The cement-based slurry remains to set up and form a permanent underground
cut-off wall to control groundwater movement.
Slurry walls are used in waste management to control
the flow of groundwater at contaminated sites. One of the earliest
uses of slurry walls in EPA’s Superfund program was at Brodhead
Creek in Stroudsburg, Pennsylvania. The 12-acre (4.9 ha) site is
the location of a former coal gasification plant. In 1981, EPA took
steps to stop the seepage of coal tar from the site into the creek
by constructing an underground cement-bentonite slurry wall. The
slurry wall was installed between the toxic coal tar deposits and
the creek. The 12-inch (30mm) wide, 638-foot (194-m) long trenched
wall ranged in depth from 18 to 23 feet (5.5-7m).
Although some coal tar as source material of contamination
was pumped from the site, EPA determined that complete removal of
the residual coal tar would be technically unworkable due to site-specific
constraints. Both the first 5-year review (1999) and second 5-year
review (2004) of the remedy completed by EPA indicated that the
remedy including the slurry wall continues to be protective of human
health and the environment. More.
Use of Cement-Bentonite
Slurry Wall in the Closure of an Oil Refinery Sludge Basin
 Work
was completed in early 1992 to close a 5.5 acre (2.2ha) stormwater
sludge basin for an oil refinery company. The basin, which had served
as a stormwater collection and settling pond for over 40 years,
contained oily sludge with concentrations of hazardous constituents
including metals and organic compounds. The closure plan included
two portland cement applications; (a) installation of a cement-bentonite
slurry wall and jet grouting to contain the site and (b) solidification/stabilization
treatment of the basin’s contents.
The most important properties of slurry walls are low permeability
and compatibility with site conditions including groundwater. Both
soil-bentonite (SB) and cement-bentonite (CB) slurry mix designs
were tested. Testing indicated that both material mix designs SB
and CB were compatible with the site’s groundwater. Permeability
tests were performed on both SB and CB trial mixtures using the
site’s groundwater as the leachate. In general the CB mix
produced an initial permeability on 1X10-6cm/sec which
gradually decreased as the CB continued to cure. Soil-bentonite
trial mixes generally produced permeabilities in the range of 1X10-7cm/sec
but held steady for the three pore volume duration of the test.
Both mix designs were determined to be acceptable. The SB mix design
required considerable more material handling, mixing and clean-up
compared to a CB mix design.
Cement-bentonite was selected for its acceptable permeability at
initial installation and demonstrated decrease in permeability during
extended cure, compatibility with site groundwater, and cost.
The basin’s closure plan design included installation of
the CB slurry wall and jet grouted wall down to a depth of 40 to
45 feet (12-14 m) into underlying clay. The underlying clay was
approximately 70 feet (21 m) thick.
 The
slurry wall was installed by trenching by backhoe, filling the trench
with the CB slurry as trenching progressed. Jet grouting involving
jetting a mixture of cement, bentonite, and native soils between
two parallel rows of steel sheet piling along a narrow portion of
the property. The sheet piling and jet grouting were also keyed
into the underlying clay layer of the site.

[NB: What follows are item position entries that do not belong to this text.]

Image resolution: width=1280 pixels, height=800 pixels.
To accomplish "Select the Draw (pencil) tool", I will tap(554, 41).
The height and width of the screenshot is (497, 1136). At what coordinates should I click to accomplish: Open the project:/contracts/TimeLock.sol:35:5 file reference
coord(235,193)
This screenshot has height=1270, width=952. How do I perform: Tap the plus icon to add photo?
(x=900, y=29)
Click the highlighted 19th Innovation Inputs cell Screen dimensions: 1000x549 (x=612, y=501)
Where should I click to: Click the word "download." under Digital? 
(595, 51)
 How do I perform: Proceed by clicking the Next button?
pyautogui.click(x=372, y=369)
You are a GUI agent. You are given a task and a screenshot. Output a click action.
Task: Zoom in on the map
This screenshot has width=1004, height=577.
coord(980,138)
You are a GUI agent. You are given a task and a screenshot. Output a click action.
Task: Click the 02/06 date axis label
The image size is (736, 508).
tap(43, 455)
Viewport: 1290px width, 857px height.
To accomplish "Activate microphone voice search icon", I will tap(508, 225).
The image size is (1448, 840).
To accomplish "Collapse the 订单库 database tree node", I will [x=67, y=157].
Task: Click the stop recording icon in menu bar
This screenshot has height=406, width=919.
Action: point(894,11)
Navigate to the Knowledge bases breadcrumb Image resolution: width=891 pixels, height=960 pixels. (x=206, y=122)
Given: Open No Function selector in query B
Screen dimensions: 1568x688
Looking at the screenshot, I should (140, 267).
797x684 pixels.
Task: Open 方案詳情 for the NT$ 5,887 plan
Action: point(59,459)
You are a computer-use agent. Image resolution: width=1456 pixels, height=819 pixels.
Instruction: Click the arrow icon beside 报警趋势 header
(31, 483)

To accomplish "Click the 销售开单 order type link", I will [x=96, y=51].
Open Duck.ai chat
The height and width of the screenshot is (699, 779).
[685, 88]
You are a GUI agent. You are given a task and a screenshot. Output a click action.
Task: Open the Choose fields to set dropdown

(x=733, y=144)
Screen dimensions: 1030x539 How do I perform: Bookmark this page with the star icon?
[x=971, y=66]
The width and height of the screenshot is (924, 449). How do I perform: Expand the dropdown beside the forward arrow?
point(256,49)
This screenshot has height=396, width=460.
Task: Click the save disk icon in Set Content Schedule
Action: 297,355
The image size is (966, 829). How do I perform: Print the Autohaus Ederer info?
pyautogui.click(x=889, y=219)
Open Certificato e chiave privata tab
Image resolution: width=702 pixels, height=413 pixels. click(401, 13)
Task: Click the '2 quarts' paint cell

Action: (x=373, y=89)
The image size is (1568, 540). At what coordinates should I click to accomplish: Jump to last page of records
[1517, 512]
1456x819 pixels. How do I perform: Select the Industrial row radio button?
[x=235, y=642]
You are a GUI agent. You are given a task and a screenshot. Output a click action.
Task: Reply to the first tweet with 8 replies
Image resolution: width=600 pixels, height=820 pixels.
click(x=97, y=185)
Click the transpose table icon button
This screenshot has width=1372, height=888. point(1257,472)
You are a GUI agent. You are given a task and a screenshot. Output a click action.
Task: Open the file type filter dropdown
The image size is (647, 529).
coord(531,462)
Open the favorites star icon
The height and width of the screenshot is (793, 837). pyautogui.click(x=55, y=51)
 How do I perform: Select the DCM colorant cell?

At the end of the project the basin’s contents were surrounded
by a low permeability wall keyed into the low permeability clay
beneath the site. Other work for the closure included cement-based
solidification/stabilization of the basin’s contents and installation
of a cover and cap system.
The closure is monitored. No issues involving the closure have
been reported by the State regulator.
More information:
Cement-Bentonite
Slurry Trench Cutoff Walls (IS227)
"Remediation
of Oil Refinery Sludge Basin" (PDF)
"RCA
Closure of Refinery Sludge Basin" (PDF) from the Proceedings
of the Fourth Great Lakes Geotechnical/Geoenvironmental Conference
on in-Situ Remediation of Contaminated Sites, Editor: Reddy,
K.R., University of Illinois at Chicago, May 1996".
Advantages of Cement-Bentonite
(CB) Slurry Trench Methods Over Soil-Bentonite (SB) Trench Methods
- The CB method is not dependent on the availability or the quality
of soil for backfill.
- The CB method is more suitable in trenching through weak soils
where trench stability may be a concern. The CB slurry has a higher
density than SB slurry and begins to set within hours after excavation,
thereby reducing the chance of failure.
- The CB slurry sets up to a stiff claylike consistency. Trenches
may be cut through the wall without sloughing. Construction traffic
may cross the trench after a few days.
- The construction sequence is more flexible. The CB method permits
trench construction in sections to meet site constraints. It adapts
to hilly surfaces where a step-type construction can be performed.
With the SB method, the long open trench necessary to accommodate
the flat slope of the backfill normally requires trenching continuously
in one direction at a constant elevation.
- With a CB slurry trench, construction may proceed during subfreezing
temperatures. With the SB method, special precautions are required
to keep the backfill from freezing.
- The width of a CB trench is generally less than for a SB trench.
For the SB method, the trench must be wide enough to permit free
flow of the backfill material.
- With the CB method an area adjacent to the trench is not required
for mixing, making it more suitable on projects with space limitations
such as the crest of a dam. Also, cleanup is easier with the CB
method.
More information on slurry wall applications, design, construction
methods and specification can be found in PCA’s publication
Cement-Bentonite
Slurry Trench Cutoff Walls, IS227.
FAQ: What low-permeability
ranges are possible with cement-bentonite slurry walls?
Permeability is one of the most important factors
in the design of a slurry wall. Both laboratory and field tests
indicate that the permeability of cement-bentonite slurry walls
range from 1X10-6 cm/sec to 1X10-7 cm/sec.
Compatibility with site conditions is also very important. Permeability
tests should be run with the subject site’s groundwater or
leachate.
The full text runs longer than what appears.